Extracted text:
##########

The COVID-19 digital economy is here. Compared with earlier this year, U.S. e-commerce sales grew 25%, and 33% in the U.K. starting in mid-March. Online daily grocery purchases doubled, and fitness equipment purchasing spiked 55%.
These were the initial findings in the inaugural Adobe Analytics Digital Economy Index, released by Adobe CEO Shantanu Narayen at the virtual version of Adobe Summit, the user conference originally scheduled as a live event in Las Vegas this week and canceled due to COVID-19 concern. Data -- and new Adobe AI cloud tools to use it -- dominated the keynotes.
Adobe Analytics unveiled the Digital Economy Index to support its customers' marketing, e-commerce and overall CX programs. The idea behind the index is to take online transactional data from Adobe customers, which amounts to 80 of the top 100 retailers and spans trillions of transactions and compare it against the seasonally adjusted federal consumer price index data that calculates product and energy prices to gauge inflation.
The data set can aid Adobe customers and help consumers not only make informed pricing and buying decisions but also manage businesses as trends emerge. Furthermore, it gives policymakers at-a-glance, updated data to inform their decisions, Adobe said.

##########

Extracted records:

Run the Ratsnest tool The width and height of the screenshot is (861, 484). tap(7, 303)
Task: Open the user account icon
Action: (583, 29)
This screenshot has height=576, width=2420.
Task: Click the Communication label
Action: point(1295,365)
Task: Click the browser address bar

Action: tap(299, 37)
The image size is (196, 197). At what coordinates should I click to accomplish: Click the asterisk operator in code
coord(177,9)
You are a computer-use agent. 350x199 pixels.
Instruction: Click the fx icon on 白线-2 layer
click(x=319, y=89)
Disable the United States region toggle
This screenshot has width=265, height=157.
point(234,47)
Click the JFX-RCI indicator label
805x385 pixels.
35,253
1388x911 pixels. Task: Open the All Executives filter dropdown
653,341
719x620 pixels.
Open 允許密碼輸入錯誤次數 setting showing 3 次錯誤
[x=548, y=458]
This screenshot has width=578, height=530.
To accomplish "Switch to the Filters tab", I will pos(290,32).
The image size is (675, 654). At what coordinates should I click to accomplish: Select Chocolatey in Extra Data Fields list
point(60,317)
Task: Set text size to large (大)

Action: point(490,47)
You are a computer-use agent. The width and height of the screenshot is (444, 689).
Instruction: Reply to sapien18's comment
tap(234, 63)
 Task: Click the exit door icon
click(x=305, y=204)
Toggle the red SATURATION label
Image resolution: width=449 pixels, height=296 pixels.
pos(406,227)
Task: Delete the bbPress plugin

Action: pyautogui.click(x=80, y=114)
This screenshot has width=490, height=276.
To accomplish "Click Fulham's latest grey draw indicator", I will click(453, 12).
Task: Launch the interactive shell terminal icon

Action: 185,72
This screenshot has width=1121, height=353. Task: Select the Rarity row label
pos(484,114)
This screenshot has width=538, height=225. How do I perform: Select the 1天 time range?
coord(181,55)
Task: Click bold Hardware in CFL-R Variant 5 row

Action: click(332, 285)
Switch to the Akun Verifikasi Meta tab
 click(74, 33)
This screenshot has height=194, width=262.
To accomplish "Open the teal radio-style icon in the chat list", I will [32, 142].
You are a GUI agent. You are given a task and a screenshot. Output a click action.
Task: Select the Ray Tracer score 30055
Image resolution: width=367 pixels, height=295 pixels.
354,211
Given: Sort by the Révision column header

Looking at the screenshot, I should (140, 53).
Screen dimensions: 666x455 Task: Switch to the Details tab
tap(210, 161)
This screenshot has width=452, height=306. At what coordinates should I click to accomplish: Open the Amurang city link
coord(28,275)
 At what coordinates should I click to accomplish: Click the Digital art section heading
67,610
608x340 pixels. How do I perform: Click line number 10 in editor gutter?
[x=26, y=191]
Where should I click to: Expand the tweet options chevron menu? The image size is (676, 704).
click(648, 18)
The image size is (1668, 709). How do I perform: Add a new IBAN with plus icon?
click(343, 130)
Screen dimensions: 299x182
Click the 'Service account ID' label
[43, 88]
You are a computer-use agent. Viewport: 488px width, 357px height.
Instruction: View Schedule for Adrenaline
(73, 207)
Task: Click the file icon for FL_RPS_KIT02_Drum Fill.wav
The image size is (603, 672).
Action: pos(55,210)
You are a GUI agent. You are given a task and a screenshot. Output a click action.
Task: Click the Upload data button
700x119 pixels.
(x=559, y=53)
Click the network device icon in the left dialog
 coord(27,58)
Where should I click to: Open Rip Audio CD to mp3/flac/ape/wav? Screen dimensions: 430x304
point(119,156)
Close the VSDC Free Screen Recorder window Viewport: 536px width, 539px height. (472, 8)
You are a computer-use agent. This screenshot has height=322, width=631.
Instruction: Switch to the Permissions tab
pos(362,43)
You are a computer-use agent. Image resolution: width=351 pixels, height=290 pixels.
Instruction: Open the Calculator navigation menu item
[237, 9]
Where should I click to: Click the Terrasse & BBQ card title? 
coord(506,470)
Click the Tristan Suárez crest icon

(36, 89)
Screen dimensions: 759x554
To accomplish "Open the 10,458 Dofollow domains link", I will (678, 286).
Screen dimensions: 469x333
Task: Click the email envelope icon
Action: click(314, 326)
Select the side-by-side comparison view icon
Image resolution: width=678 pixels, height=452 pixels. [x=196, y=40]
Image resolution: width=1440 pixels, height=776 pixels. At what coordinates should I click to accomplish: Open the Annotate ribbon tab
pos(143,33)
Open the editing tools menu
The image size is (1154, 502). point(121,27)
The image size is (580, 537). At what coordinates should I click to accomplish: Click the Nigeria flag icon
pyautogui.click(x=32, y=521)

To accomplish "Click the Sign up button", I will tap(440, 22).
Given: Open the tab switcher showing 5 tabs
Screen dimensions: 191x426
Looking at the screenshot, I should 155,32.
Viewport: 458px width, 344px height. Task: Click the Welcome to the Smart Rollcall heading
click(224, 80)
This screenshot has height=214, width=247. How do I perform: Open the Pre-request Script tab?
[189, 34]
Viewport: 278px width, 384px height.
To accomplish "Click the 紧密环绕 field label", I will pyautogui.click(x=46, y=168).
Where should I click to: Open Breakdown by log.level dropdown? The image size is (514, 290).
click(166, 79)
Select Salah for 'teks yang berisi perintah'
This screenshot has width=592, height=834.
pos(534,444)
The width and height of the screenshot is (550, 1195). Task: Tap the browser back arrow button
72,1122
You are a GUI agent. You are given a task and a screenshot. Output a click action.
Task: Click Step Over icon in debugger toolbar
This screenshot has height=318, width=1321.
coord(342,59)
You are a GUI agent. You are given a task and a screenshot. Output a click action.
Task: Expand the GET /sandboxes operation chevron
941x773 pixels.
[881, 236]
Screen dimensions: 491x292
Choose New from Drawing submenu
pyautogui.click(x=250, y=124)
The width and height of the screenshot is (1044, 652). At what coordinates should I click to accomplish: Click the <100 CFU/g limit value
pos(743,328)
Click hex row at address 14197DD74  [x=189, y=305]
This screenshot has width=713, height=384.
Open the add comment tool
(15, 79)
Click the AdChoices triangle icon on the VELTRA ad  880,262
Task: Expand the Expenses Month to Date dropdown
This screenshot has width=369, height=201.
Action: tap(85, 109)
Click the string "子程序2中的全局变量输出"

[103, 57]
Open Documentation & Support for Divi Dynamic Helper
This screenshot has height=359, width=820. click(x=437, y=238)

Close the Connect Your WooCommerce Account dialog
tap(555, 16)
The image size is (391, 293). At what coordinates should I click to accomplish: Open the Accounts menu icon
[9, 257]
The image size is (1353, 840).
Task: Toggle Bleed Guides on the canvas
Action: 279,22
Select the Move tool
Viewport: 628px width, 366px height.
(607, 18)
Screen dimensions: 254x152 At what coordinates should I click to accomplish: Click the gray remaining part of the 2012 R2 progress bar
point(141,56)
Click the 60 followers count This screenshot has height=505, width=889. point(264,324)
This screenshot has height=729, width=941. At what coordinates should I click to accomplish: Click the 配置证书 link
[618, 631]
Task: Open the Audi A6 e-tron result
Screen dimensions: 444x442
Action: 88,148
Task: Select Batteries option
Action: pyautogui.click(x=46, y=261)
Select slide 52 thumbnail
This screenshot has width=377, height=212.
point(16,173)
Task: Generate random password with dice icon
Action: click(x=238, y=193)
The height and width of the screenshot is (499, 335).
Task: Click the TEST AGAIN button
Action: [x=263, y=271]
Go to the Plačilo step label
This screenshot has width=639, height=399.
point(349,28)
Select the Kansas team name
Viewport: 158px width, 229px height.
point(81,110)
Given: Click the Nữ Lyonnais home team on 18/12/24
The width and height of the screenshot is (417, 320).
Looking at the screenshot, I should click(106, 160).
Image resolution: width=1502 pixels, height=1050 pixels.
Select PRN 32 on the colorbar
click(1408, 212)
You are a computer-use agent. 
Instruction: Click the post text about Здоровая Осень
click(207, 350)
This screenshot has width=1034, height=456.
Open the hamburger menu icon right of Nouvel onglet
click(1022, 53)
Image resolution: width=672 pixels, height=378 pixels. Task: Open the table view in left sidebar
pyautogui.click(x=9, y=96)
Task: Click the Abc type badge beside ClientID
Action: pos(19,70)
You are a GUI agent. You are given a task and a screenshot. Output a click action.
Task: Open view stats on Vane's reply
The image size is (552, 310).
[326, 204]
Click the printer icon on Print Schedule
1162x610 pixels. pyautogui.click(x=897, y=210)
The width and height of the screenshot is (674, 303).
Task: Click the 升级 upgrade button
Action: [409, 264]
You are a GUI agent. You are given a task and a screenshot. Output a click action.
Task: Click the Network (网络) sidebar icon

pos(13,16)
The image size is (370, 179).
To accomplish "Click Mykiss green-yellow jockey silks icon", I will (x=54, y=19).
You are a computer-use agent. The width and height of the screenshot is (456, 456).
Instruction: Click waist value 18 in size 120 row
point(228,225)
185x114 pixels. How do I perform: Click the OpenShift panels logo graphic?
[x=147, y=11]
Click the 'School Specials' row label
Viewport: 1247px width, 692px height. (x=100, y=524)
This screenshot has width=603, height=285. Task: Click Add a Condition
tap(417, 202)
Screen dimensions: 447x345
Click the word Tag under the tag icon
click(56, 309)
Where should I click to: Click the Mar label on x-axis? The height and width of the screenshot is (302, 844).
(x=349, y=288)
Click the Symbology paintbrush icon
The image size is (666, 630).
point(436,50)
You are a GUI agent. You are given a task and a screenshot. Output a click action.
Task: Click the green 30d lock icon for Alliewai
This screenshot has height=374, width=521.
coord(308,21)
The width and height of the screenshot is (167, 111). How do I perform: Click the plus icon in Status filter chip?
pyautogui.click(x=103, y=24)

##########

Aim of the exercise: Go on with the article about the Adobe Analytics Digital Economy Index, starting after its last sentence. Nothing in the records is needed here.

Response area:
"We're clearly living in unprecedented times; COVID-19 is changing everything about life and work as we know it," said Adobe CEO Shantanu Narayen in a prerecorded keynote from his home, adding that Adobe has shored up its infrastructure to assure cloud services uptime as online demand spikes. "Everyone is having to rethink the way they operate, including us at Adobe. ... I'm optimistic that if we work together now, we all emerge from this situation stronger than ever."
2 AI tools released, 3 to come
The company also released two Adobe AI services and previewed three more for its Experience Cloud. Customer AI and Attribution AI are available now. The former automates customer segmentation; the latter classifies customer conversions according to owned, earned and paid media campaigns to determine which outlets are most effective in driving sales.
Journey AI, Content and Commerce AI, and Leads AI will be available later this year. Journey AI suggests optimal timing to activate marketing campaigns with customers. Content and Commerce AI measures content's effectiveness in driving sales. Leads AI is a lead-scoring tool like the ones from other vendors with which many CRM users will be familiar.
Shantanu NarayenCEO, Adobe
Adobe also said that in April, an Adobe AI-powered product recommendations engine will go live on Commerce Cloud, formerly known as Magento.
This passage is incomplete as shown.